Namun meski Si Sulung tidak ikut, kami bertiga tetap terus berjalan sesuai rencana semula, karena memang perjalanan ini bukan sekedar konser, melainkan juga melihat beberapa perguruan tinggi di sekitar Serpong dan Tangerang untuk persiapan Si Bungsu, melihat Pameran Pekan Raya Indonesia di ICE Serpong serta Pameran Halal Travel di JCC Senayan lalu sekaligus juga mengunjungi Si Sulung di asramanya.

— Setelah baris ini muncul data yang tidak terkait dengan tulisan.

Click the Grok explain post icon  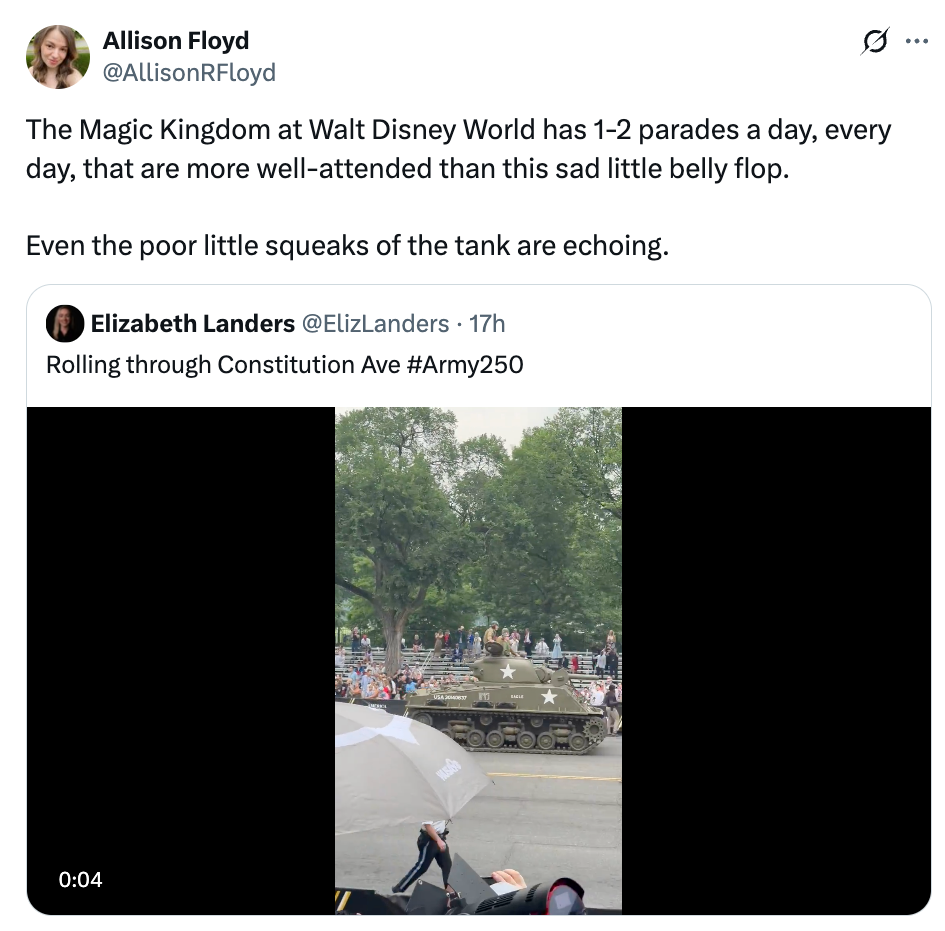click(875, 42)
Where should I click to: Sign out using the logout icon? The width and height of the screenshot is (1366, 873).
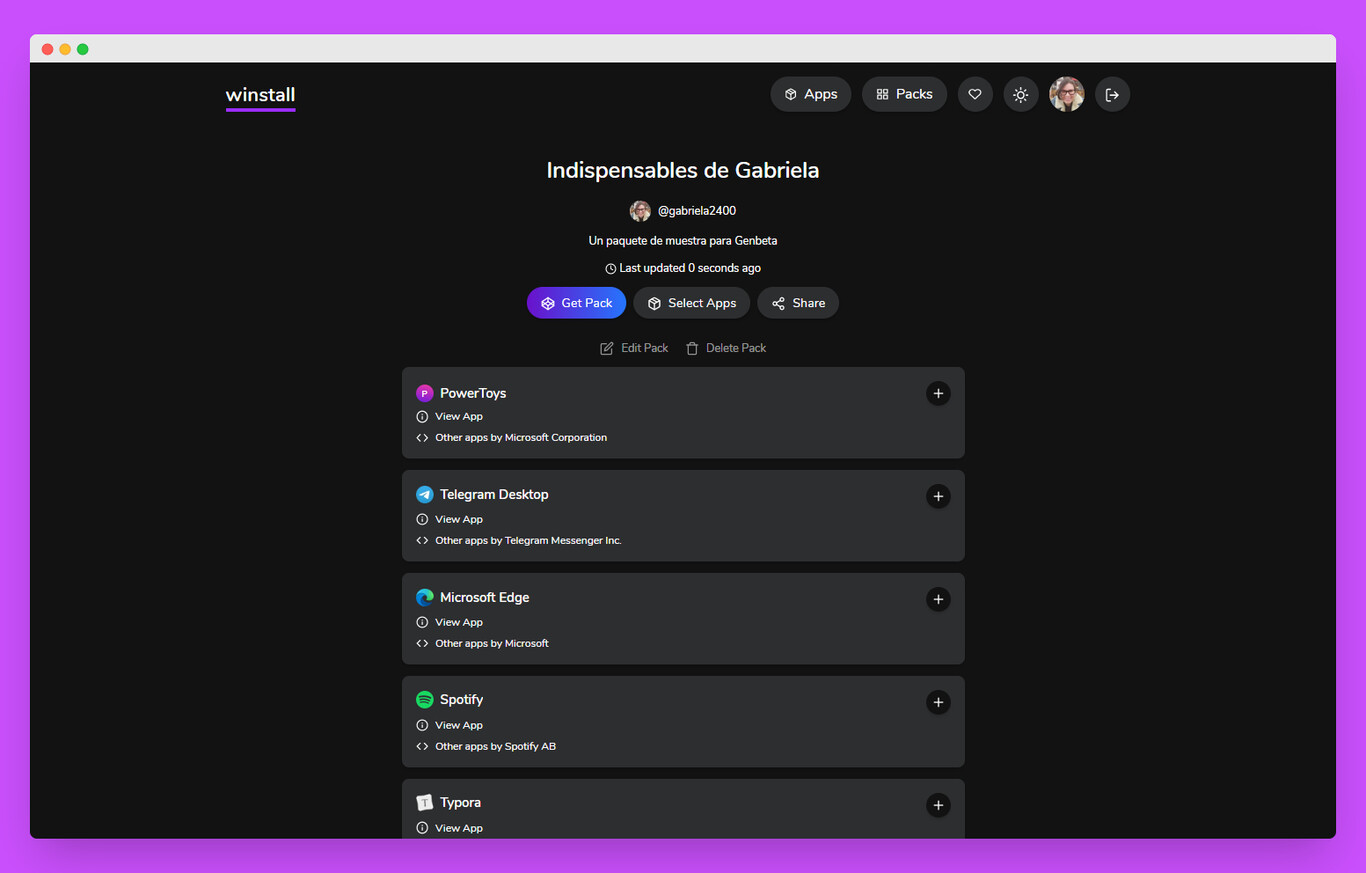[1112, 93]
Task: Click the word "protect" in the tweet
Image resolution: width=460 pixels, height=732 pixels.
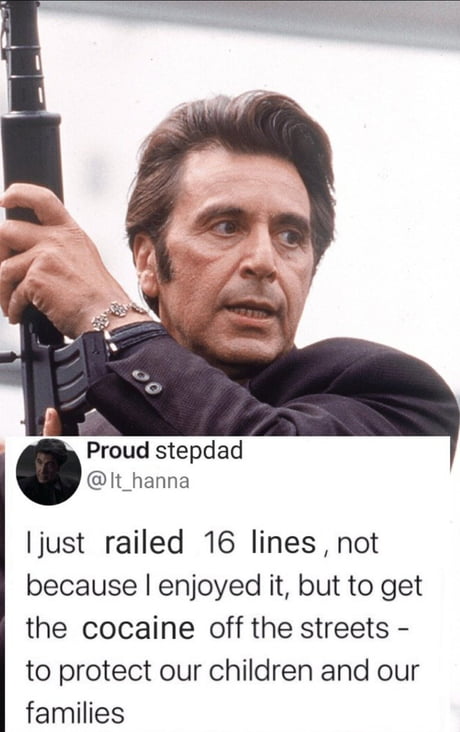Action: point(106,672)
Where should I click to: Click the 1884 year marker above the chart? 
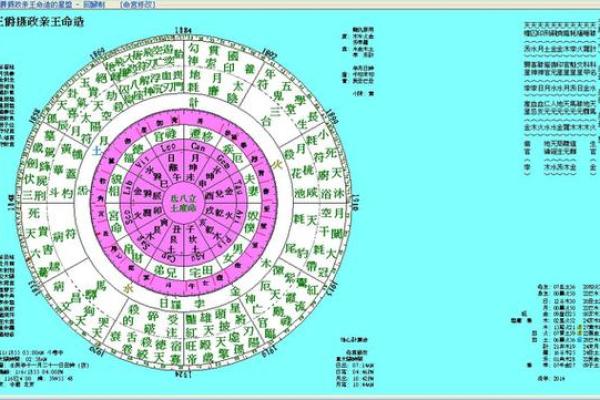point(180,31)
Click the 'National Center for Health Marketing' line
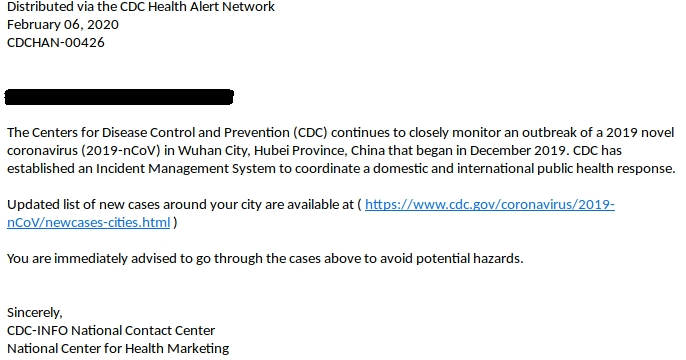The width and height of the screenshot is (686, 360). pyautogui.click(x=118, y=348)

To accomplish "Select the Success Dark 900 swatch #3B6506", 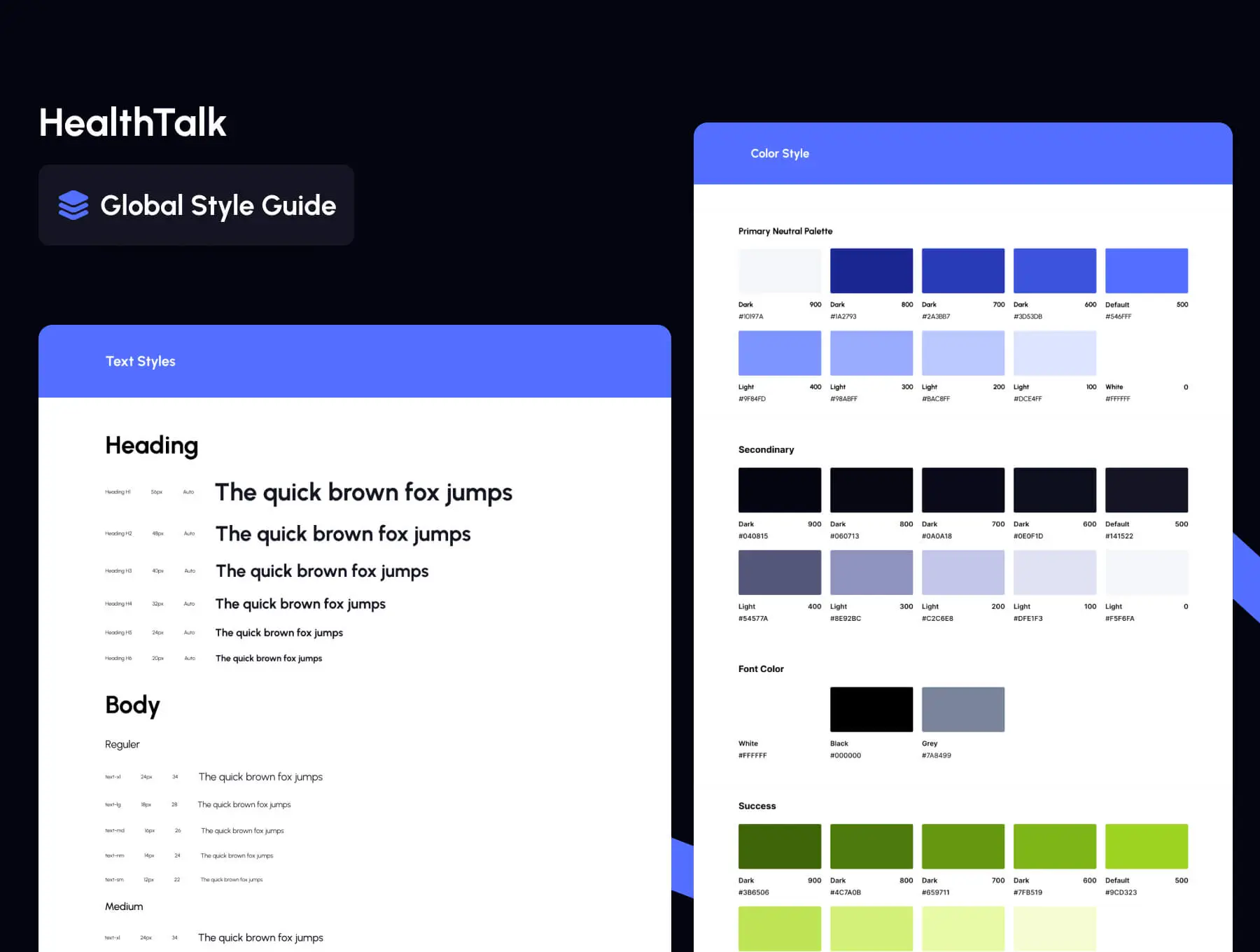I will [779, 846].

Jam 13:00 kami sekeluarga pun meninggalkan Bandung dengan menggunakan mobil istri, yang langsung disambut hujan deras nyaris sepanjang jalan 176 kilometer menuju Titan Center. Khusus untuk acara ini saya sengaja mengenakan T Shirt Dream Theater – Scene From A Memory. Setelah menempuh Jakarta Outer Ring Road yang luar biasa macet, setelah menghabiskan waktu 5,5 jam, sekitar jam 18:30 akhirnya kami sampai di BSD dan langsung mencari makan malam di Giant CBD Bintaro sekalian shalat Maghrib. Akhirnya kami sampai di lokasi sekitar jam 19:05, dan langsung menukarkan voucher tiket yang sebelumnya saya dapatkan via whatsapp.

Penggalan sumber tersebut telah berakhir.